- Task statement: Produce as output only the lines below starting at the line with "Viewport: 347px width, 180px height." and continuing through the line with "Task: Click the KB display name", each one exactly as written.

Saved entries:

--

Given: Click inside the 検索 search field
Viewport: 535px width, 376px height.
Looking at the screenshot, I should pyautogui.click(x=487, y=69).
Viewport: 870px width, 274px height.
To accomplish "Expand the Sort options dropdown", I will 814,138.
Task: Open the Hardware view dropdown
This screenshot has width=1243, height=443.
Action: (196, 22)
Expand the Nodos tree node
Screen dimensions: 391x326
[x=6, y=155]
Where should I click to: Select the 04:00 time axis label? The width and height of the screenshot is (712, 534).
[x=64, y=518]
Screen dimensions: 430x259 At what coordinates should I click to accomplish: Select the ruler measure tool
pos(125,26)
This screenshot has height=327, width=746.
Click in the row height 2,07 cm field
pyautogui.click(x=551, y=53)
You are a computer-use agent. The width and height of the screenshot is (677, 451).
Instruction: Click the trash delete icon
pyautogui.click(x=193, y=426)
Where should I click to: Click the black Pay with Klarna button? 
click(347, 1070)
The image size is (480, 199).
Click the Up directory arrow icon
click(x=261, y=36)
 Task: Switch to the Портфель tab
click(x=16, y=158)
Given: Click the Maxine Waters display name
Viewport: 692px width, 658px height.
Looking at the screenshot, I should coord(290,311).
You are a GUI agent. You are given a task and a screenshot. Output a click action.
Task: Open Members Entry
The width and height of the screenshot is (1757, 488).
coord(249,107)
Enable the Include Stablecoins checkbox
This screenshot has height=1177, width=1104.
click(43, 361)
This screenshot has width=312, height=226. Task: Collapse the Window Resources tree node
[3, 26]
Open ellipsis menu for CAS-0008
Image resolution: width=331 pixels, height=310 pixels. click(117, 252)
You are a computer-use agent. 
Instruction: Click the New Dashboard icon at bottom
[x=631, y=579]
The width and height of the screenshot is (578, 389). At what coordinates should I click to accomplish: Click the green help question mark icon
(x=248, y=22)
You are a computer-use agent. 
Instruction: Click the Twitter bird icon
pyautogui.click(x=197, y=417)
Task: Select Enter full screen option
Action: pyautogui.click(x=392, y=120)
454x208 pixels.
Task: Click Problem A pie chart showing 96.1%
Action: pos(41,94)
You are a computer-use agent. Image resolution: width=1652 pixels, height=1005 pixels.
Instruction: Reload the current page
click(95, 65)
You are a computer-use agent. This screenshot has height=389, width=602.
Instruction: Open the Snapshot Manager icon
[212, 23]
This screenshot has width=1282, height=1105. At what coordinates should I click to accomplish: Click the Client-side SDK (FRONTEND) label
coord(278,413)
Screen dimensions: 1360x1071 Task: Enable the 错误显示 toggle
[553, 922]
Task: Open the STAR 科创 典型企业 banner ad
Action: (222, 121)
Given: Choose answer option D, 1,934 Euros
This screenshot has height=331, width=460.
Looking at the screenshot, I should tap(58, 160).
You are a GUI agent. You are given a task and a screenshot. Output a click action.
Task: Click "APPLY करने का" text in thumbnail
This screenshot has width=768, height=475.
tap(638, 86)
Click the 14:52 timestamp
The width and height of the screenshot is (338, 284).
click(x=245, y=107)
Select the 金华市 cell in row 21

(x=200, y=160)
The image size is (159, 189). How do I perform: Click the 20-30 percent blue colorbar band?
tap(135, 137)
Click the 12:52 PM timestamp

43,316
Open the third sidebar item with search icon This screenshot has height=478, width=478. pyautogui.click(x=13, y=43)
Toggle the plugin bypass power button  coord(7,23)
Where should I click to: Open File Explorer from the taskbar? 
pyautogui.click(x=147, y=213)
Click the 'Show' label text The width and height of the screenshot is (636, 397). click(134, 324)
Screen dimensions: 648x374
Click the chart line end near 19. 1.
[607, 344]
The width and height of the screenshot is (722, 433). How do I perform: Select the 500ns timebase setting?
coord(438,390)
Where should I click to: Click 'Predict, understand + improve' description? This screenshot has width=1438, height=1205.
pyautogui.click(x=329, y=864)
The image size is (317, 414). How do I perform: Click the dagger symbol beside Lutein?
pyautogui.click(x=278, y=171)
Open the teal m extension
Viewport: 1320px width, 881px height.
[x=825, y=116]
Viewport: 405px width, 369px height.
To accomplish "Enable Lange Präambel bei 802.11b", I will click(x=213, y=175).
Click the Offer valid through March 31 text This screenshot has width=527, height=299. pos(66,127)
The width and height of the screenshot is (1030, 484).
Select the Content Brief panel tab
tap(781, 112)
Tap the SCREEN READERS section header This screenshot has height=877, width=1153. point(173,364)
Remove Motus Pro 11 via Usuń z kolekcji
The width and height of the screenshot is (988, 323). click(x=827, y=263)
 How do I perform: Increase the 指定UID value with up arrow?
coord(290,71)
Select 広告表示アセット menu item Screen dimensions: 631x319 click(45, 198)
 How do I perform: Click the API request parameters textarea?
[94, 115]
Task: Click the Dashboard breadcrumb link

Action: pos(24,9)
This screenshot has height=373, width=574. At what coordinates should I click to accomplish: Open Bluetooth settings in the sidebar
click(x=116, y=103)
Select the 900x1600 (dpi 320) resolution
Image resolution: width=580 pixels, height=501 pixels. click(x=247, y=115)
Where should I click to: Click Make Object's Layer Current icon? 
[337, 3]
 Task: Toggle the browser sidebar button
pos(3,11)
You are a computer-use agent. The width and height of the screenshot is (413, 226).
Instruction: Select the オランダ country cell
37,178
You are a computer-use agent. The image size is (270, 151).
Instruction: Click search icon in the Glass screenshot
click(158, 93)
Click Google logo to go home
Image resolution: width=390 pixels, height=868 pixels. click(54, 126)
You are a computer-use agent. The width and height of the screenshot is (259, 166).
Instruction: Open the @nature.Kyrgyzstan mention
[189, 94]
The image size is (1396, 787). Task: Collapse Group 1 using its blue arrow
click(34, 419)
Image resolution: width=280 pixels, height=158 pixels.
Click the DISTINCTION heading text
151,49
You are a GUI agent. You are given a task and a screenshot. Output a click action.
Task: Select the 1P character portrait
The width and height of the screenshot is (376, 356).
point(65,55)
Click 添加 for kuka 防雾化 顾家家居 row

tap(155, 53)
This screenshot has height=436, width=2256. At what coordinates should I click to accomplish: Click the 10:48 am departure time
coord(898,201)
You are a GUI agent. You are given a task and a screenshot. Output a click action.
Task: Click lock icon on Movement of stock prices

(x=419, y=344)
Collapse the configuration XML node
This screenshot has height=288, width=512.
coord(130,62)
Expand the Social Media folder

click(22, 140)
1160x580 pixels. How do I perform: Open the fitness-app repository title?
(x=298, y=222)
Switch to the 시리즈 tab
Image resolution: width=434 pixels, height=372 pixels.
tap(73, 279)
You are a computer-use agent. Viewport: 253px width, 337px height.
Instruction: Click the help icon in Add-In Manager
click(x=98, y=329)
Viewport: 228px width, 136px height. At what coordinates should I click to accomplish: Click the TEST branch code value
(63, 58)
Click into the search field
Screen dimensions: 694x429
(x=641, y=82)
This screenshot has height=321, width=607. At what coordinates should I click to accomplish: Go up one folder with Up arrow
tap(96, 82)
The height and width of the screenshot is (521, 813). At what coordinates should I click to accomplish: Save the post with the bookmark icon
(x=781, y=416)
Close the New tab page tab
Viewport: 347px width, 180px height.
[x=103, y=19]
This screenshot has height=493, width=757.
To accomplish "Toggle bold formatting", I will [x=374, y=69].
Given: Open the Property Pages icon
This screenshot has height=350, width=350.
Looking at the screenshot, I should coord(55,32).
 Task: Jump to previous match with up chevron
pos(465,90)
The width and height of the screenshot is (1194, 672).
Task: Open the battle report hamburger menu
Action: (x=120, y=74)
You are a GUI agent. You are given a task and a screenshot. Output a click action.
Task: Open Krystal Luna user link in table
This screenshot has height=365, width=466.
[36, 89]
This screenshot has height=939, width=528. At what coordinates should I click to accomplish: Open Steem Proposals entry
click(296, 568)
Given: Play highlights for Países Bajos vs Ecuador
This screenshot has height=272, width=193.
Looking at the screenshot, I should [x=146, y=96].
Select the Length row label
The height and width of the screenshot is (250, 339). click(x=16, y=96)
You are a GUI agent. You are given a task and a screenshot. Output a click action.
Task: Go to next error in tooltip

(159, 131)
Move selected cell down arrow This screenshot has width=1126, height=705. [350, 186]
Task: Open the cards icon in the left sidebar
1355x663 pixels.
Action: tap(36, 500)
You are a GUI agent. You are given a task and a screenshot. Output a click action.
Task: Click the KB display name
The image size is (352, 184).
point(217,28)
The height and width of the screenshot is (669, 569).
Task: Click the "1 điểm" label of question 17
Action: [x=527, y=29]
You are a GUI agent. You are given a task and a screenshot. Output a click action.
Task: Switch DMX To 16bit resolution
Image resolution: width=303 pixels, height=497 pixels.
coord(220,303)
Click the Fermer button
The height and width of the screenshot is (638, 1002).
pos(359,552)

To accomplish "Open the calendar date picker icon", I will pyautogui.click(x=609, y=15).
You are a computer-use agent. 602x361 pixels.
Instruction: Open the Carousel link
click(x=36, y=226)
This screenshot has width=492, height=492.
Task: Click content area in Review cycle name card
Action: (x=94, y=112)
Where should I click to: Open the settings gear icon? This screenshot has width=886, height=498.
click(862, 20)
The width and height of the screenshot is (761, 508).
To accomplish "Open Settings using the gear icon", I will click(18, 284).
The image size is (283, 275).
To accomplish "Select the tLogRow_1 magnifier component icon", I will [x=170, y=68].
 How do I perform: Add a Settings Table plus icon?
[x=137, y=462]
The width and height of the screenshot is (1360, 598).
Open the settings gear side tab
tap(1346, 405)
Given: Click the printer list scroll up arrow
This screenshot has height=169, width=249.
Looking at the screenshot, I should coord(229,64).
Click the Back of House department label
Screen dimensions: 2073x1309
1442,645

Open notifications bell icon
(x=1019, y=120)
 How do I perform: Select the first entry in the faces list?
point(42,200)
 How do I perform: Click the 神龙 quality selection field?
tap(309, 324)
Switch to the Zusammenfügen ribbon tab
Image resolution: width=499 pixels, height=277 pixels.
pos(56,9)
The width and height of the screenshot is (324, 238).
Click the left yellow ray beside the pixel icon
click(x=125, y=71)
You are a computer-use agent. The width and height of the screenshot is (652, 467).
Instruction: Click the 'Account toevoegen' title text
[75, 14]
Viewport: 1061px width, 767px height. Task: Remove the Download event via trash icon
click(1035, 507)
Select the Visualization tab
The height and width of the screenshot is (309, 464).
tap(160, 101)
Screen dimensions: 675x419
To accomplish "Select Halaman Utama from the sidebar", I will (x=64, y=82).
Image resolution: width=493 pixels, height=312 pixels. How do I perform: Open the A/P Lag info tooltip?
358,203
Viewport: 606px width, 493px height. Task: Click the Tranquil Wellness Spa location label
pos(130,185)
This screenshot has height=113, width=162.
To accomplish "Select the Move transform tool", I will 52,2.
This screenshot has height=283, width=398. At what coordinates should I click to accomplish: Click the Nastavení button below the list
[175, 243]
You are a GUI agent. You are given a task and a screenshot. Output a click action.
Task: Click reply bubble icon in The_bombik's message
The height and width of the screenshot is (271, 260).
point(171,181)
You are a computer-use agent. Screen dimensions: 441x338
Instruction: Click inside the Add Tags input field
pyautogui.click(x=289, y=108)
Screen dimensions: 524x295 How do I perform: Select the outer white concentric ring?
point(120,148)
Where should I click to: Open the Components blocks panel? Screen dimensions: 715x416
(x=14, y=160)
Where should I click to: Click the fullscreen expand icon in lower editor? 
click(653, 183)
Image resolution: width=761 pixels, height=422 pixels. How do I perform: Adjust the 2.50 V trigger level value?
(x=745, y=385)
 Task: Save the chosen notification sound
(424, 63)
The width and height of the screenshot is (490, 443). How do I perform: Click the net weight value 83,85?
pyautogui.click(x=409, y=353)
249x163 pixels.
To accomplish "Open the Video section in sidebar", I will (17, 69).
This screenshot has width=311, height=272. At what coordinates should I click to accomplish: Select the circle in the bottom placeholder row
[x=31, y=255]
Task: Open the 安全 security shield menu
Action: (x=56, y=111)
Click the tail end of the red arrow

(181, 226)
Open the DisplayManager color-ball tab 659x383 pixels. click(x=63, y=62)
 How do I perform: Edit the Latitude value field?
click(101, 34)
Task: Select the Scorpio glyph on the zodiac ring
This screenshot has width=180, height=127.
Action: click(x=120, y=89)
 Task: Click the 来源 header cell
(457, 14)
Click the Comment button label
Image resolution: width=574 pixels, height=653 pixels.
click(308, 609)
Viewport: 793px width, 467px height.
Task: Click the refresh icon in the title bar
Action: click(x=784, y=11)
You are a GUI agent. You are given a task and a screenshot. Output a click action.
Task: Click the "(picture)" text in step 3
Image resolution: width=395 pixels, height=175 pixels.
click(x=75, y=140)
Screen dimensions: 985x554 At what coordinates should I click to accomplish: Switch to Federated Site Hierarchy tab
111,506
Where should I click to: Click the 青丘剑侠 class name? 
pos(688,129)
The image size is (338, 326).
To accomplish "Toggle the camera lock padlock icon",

--

- Output below:
Viewport: 347px width, 180px height.
[x=103, y=19]
This screenshot has height=493, width=757.
To accomplish "Toggle bold formatting", I will [x=374, y=69].
Given: Open the Property Pages icon
This screenshot has height=350, width=350.
Looking at the screenshot, I should coord(55,32).
 Task: Jump to previous match with up chevron
pos(465,90)
The width and height of the screenshot is (1194, 672).
Task: Open the battle report hamburger menu
Action: (x=120, y=74)
You are a GUI agent. You are given a task and a screenshot. Output a click action.
Task: Open Krystal Luna user link in table
This screenshot has height=365, width=466.
[36, 89]
This screenshot has height=939, width=528. At what coordinates should I click to accomplish: Open Steem Proposals entry
click(296, 568)
Given: Play highlights for Países Bajos vs Ecuador
This screenshot has height=272, width=193.
Looking at the screenshot, I should [x=146, y=96].
Select the Length row label
The height and width of the screenshot is (250, 339). click(x=16, y=96)
You are a GUI agent. You are given a task and a screenshot. Output a click action.
Task: Go to next error in tooltip

(159, 131)
Move selected cell down arrow This screenshot has width=1126, height=705. [350, 186]
Task: Open the cards icon in the left sidebar
1355x663 pixels.
Action: tap(36, 500)
You are a GUI agent. You are given a task and a screenshot. Output a click action.
Task: Click the KB display name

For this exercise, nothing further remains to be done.